It was a historic moment in the country when the embattled chief justice of Nigeria (CJN), Walter Onnoghen, entered the dock at the Code of Conduct Tribunal (CCT). He was charged with false assets declaration exactly two years after the Senate President Bukola Saraki was discharged and acquitted of similar charges by the same CCT.
As the trial got heated up, Justice Onnoghen tendered in his resignation, but that did not help to save him from the big stick which the tribunal eventually wielded on him. On Thursday, the chairman of the CCT, Danladi Umar, found him guilty of the six counts which were preferred against him by the federal government.
The tribunal chairman therefore ordered that he should be removed from the office and also prevented from holding any public office for a period of 10 years. He also ordered that the money in the five bank accounts of Onnoghen that he did not declare be confiscated.
In this piece, we look at how some prominent Nigerians fared when they walked this path.
In September 2015, the Code of Conduct Bureau (CCB) filed an 18-count charge of false asset declaration against Saraki at the CCT. The trial, which commenced in March 2016, lasted 1,018 days before he was let off the hook.
In June 2018, the CCT dismissed the charges against Saraki on the grounds that the prosecution, with its four witnesses and 49 exhibits tendered, only led to hearsay evidence.
However, the federal government filed an appeal and a month later, the supreme court ruled that Saraki had no case to answer at the CCT.
Godsday Orubebe, former minister of Niger Delta affairs, was slammed with a one-count charge of false declaration of asset by the federal government in 2016.
He was accused of failing to declare a property known as plot 2057, Asokoro, Abuja, while he was a public officer.
Orubebe had told the tribunal that the property was no longer his as of the time he went into public service.
He said he had sold the property to his creditor; hence he saw no need to declare what was not his.
But the tribunal convicted him on the premise that the title deeds of the property still bore his name.
Umar found him guilty of the charge and ordered a seizure of the property.
However, an appeal court however overturned the judgment of the CCT in 2017, ruling that it was clear that Orubebe sold the property even if the title deeds still had his name on them.
Orubebe came into limelight when he tried to disrupt the collation of the 2015 presidential election results in Abuja.
Sylvester Ngwuta, a supreme court judge, was first arraigned before the CCT on an 8-count charge bothering on false assets declaration in 2017.
Ngwuta is one of the federal judges whose residence was raided by the Department of State Service (DSS) in October 2016. The secret police had claimed that it uncovered huge sums of money in various denominations.

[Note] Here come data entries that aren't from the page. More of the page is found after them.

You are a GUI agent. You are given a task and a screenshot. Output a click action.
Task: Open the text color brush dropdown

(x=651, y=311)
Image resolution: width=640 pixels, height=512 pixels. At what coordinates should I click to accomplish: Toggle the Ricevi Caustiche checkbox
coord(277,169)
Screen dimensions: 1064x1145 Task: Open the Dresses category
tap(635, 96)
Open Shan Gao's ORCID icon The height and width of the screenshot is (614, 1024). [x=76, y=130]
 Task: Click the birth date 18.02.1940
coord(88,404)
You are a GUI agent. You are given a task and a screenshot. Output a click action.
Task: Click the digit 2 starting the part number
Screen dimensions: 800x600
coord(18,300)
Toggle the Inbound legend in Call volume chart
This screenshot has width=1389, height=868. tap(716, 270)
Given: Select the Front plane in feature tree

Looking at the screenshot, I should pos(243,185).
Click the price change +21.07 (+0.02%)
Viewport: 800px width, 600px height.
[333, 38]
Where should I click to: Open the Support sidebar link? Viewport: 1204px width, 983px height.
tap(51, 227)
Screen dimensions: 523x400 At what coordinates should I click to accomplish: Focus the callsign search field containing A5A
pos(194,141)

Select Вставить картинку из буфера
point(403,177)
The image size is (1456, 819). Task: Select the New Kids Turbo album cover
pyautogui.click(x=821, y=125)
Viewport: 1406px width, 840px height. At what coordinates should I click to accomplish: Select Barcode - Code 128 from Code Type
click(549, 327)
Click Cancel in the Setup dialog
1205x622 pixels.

On February 10, 2017, the office of the attorney-general of the federation (AGF) filed a 10-count charge against Ngwuta at the tribunal.
In May of the same year, the CCT quashed the false asset charges and Ngwuta was discharged.
The tribunal said Ngwuta could not be tried before it unless he had been subjected to disciplinary processes of the National Judicial Council (NJC).
Onnoghen’s lawyers had raised this before the CCT but Umar waved it aside.
Bola Tinubu, ex-governor of Lagos was arraigned before the CCT in November 2011 for allegedly operating foreign bank accounts, contrary to the constitution. Tinubu was accused of operating 10 foreign accounts during his tenure as governor between 1999 and 2007 in the charges filed against him by CCB at the tribunal.
However, the three-man panel of the tribunal dismissed the case at the second appearance of the former governor at the court.
It held that “there is no significant basis to proceed against Tinubu as the charges were “defective and shoddy.”
The tribunal held that the charges did not disclose a prima facie case against the accused person as there was no proof of evidence attached to the charge.
Umar said the charges against Tinubu did not show that the accounts were held by the accused persons.
“Some (of the foreign accounts) even bear female names…how can the accused be made to answer such charges?” he said.
In March 2018, Festus Keyamo, a senior advocate of Nigeria (SAN), filed a suit on behalf of the federal government seeking the temporary forfeiture of alleged undeclared assets traced to Ike Ekweremadu, deputy senate president
Twenty-two properties were reportedly traced to the deputy senate president, nine in Nigeria, two in the UK, eight in Dubai and three are in the US.
Following the purported discovery, Abubakar Malami, attorney general of the federation (AGF), had filed a false declaration of assets charge against Ekweremadu before the CCT.
Ekweremadu was said to have failed to disclose the foreign assets in his declarations to the CCB.
In October 2018, the federal government filed charges against Ekweremadu and Bassey Akpan, senator representing Akwa Ibom north-east district, for alleged failure to declare their assets.
He was supposed to be arraigned before the CCT in March 2018 but that never saw the light of the day. The deputy senate president denied all the allegations, saying he has no case to answer.